▸ Task statement
Starting at the beginning of the records and ending with the line that contains "center [1038, 12].", write each line as one string in a JSON list, skipping blank lines. Leave the pictures out of your answer.

[Screenshot grounding records]
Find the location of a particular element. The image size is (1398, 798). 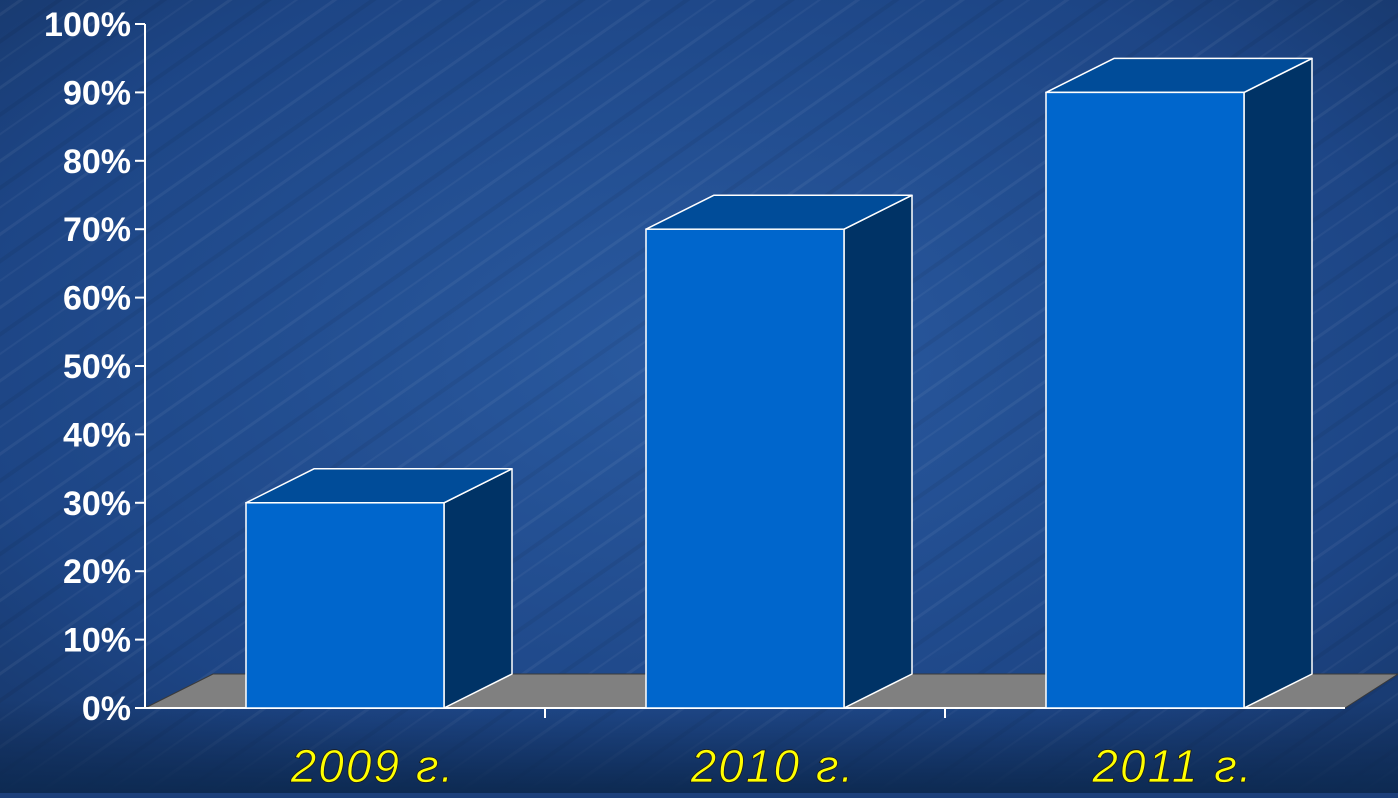

y-tick-label: 80% is located at coordinates (97, 162).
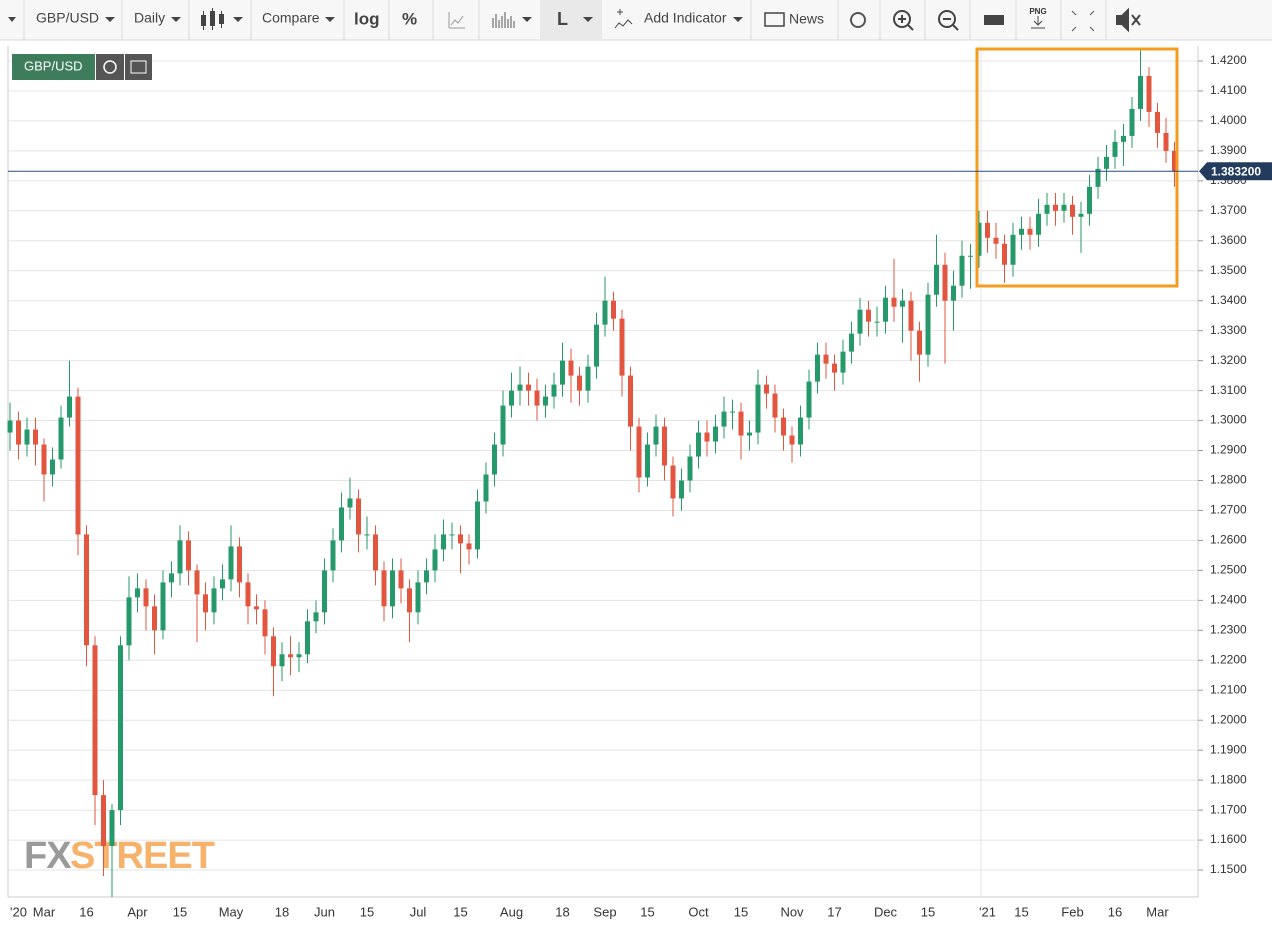 This screenshot has width=1272, height=932. What do you see at coordinates (1038, 12) in the screenshot?
I see `png-button: PNG` at bounding box center [1038, 12].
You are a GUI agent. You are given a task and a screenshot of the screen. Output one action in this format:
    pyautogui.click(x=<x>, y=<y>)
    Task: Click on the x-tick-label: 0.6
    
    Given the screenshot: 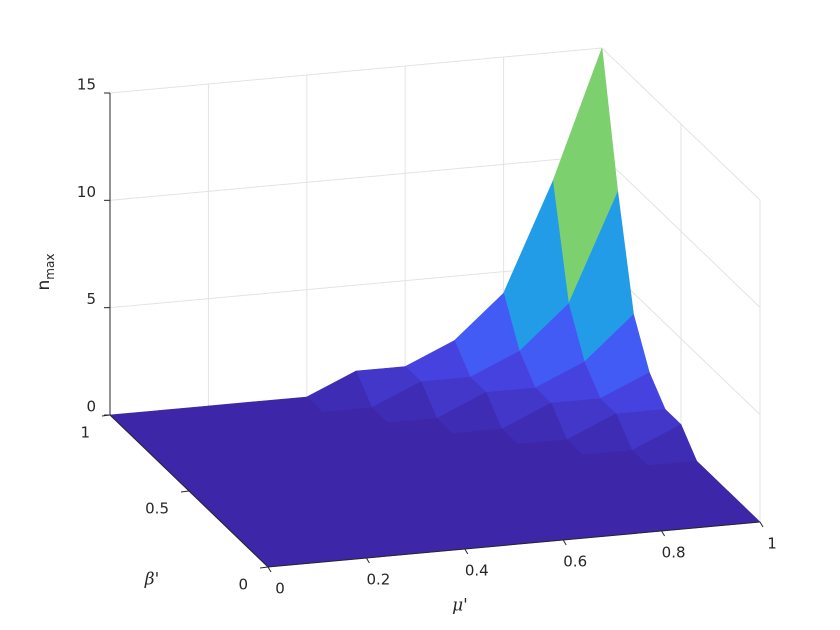 What is the action you would take?
    pyautogui.click(x=575, y=562)
    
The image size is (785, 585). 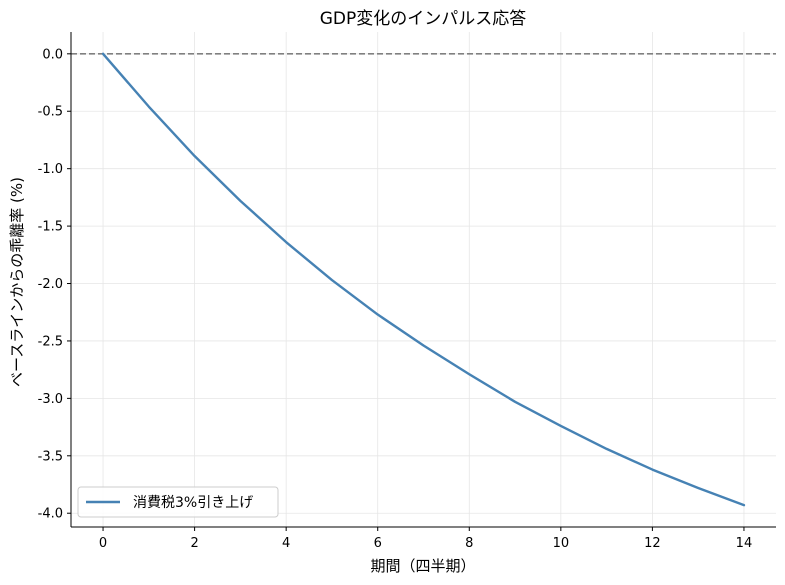 What do you see at coordinates (194, 544) in the screenshot?
I see `x-tick-label: 2` at bounding box center [194, 544].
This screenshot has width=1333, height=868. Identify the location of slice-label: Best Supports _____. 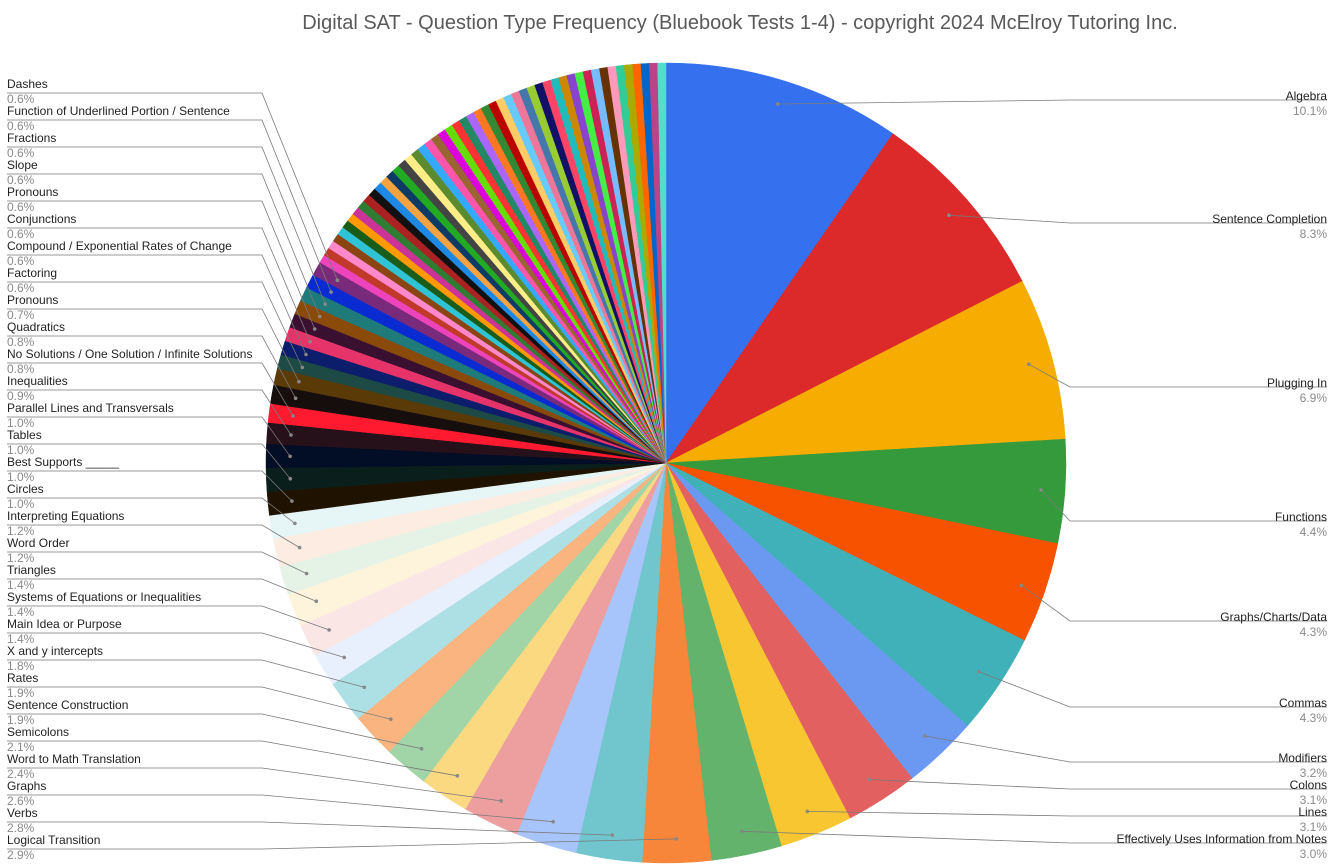
(63, 462).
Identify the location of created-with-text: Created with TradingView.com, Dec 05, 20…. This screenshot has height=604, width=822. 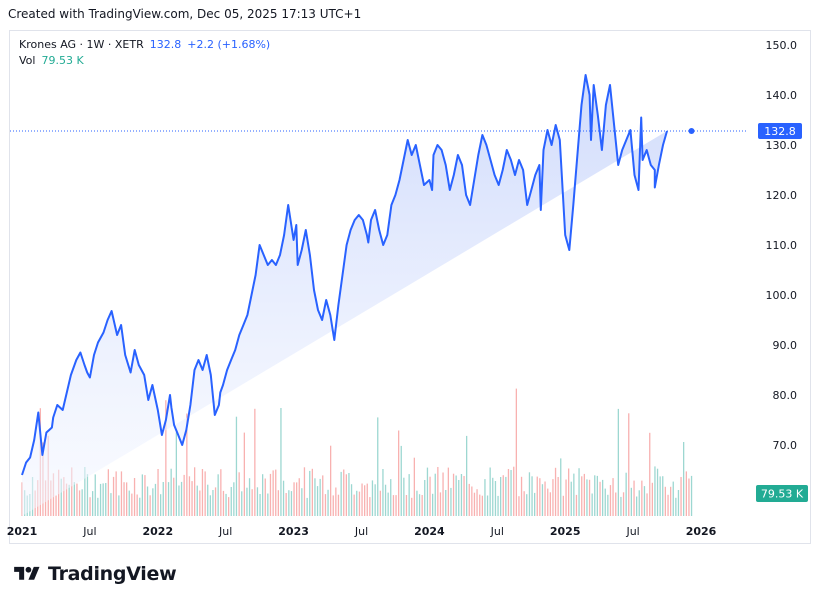
(185, 14).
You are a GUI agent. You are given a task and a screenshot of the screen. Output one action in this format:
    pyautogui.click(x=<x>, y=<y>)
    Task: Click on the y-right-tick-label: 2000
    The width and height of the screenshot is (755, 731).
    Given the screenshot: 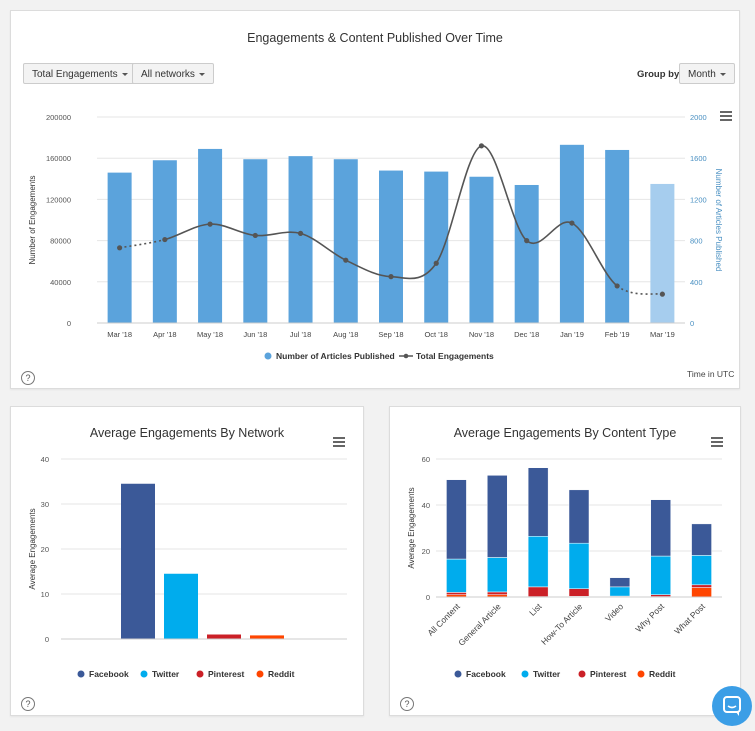 What is the action you would take?
    pyautogui.click(x=698, y=118)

▸ Exercise output
[
  "Find the location of a particular element. The image size is (1398, 798). ",
  "y-tick-label: 80% is located at coordinates (97, 162).",
  " This screenshot has width=1272, height=932. What do you see at coordinates (1038, 12) in the screenshot?",
  "I see `png-button: PNG` at bounding box center [1038, 12]."
]